Joseph Gedeon and Shrai Popat in Washington 

Trump refuses to renew US-Canada-Mexico trade pact he once championed

Trump and US officials opted to keep USMCA alive on short leash of annual reviews rather than longer term renewal
  
  

a man holds his hand out while speaking near an airplane
Donald Trump gestures as he speaks with reporters before boarding the new Air Force One at Joint Base Andrews, Maryland, on 1 July 2026. Photograph: Evan Vucci/Reuters

Donald Trump has refused to renew the North American trade pact he once championed as his signature deal, opting instead to keep it alive on a short leash of annual reviews rather than committing to another 16 years.

Wednesday was the deadline built into the United States-Mexico-Canada Agreement (USMCA) for the three countries to jointly decide its fate, which is set to expire in 2036.

After virtual talks between officials from all three governments, the US trade representative’s office confirmed that Washington had walked away from renewing the deal on its existing terms, pointing to persistent US trade deficits with both neighbors.

The refusal does not kill the pact outright, however. USMCA stays in force while negotiations continue, but it will now face a review every year rather than once every six, as originally designed.

A senior administration official, briefing reporters on a call announcing the decision, said Trump had “chose not to rubber stamp a USMCA renewal without addressing existing issues”.

The official added: “So in other words, the United States did not agree to renew the USMCA in its current form. So, as a result, the USMCA is not renewed.”

In a statement, Jamieson Greer, the US trade representative, said the US would “continue to engage with Mexico and Canada to address the Agreement’s shortcomings”.

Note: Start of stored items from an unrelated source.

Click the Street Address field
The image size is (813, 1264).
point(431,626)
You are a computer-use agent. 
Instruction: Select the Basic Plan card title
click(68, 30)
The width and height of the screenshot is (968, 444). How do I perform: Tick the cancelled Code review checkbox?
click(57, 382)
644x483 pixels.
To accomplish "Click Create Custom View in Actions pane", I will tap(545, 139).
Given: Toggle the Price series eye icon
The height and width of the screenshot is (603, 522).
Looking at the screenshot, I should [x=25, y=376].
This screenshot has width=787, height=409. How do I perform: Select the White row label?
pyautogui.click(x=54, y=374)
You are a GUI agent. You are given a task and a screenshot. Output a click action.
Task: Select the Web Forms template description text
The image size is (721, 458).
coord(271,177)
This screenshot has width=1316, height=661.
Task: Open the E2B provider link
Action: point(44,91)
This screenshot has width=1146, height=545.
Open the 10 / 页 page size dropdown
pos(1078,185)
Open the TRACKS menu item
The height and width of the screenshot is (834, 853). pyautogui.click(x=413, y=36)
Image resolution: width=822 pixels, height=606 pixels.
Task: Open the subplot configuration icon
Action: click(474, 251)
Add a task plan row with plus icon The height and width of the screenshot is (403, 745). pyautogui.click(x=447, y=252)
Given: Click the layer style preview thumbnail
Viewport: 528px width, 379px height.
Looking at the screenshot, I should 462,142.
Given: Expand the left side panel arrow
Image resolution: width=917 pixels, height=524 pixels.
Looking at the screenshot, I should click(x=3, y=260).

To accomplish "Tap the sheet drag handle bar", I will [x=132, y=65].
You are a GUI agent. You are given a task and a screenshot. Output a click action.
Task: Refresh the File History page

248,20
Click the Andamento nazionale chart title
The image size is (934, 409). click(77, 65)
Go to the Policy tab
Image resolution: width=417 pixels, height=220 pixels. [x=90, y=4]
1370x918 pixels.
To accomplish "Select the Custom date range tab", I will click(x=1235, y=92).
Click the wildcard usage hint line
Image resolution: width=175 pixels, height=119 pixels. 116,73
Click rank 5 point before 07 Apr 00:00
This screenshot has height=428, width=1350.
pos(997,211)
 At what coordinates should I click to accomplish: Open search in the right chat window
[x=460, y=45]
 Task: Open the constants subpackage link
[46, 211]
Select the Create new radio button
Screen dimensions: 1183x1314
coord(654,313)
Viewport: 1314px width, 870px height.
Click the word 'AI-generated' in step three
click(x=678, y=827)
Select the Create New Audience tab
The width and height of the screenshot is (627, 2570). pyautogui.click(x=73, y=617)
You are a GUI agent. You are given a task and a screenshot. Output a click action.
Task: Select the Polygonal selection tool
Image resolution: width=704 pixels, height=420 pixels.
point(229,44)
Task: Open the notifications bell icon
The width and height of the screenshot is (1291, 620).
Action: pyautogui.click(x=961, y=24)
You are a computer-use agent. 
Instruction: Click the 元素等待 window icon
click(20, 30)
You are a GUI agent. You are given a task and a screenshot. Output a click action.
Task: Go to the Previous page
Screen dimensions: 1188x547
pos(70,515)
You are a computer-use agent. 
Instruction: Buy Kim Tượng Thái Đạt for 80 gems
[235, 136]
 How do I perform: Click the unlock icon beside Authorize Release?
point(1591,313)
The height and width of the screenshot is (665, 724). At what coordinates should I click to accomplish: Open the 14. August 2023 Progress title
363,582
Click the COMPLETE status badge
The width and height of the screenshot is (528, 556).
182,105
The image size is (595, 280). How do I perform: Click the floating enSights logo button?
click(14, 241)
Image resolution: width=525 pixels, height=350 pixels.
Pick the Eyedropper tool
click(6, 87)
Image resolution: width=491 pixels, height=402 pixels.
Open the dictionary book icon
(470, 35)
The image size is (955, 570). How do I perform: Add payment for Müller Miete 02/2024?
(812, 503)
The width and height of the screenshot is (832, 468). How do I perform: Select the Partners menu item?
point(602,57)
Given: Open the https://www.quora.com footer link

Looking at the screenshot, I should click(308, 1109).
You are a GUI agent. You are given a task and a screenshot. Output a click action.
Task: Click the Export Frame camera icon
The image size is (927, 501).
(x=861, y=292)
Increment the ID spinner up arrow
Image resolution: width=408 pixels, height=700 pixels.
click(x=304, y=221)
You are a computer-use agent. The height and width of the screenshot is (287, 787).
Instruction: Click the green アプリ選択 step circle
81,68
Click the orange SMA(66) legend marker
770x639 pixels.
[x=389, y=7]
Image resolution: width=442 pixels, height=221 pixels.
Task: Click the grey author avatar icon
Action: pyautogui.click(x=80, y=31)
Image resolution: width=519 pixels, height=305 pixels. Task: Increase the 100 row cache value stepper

Trump has routinely criticized the USMCA as of late, and last month threatened to abandon it. “We don’t need anything that Canada has. We don’t need anything that Mexico has, but they need everything that we have. And they have to treat us better,” he told reporters in the Oval Office.

But Trump struck the deal himself in 2020, during his first term, as an updated version of the 1992 North American Free Trade Agreement (Nafta). At the time, the US president even described the USMCA as the “fairest, most balanced, and beneficial trade agreement we have ever signed into law”.

The decision to shift to annual reviews raises the prospect of damaging businesses that rely on the USMCA, and could limit investments across North America. The deal currently governs about $2tn annually in goods and services between the three countries, according to CNBC.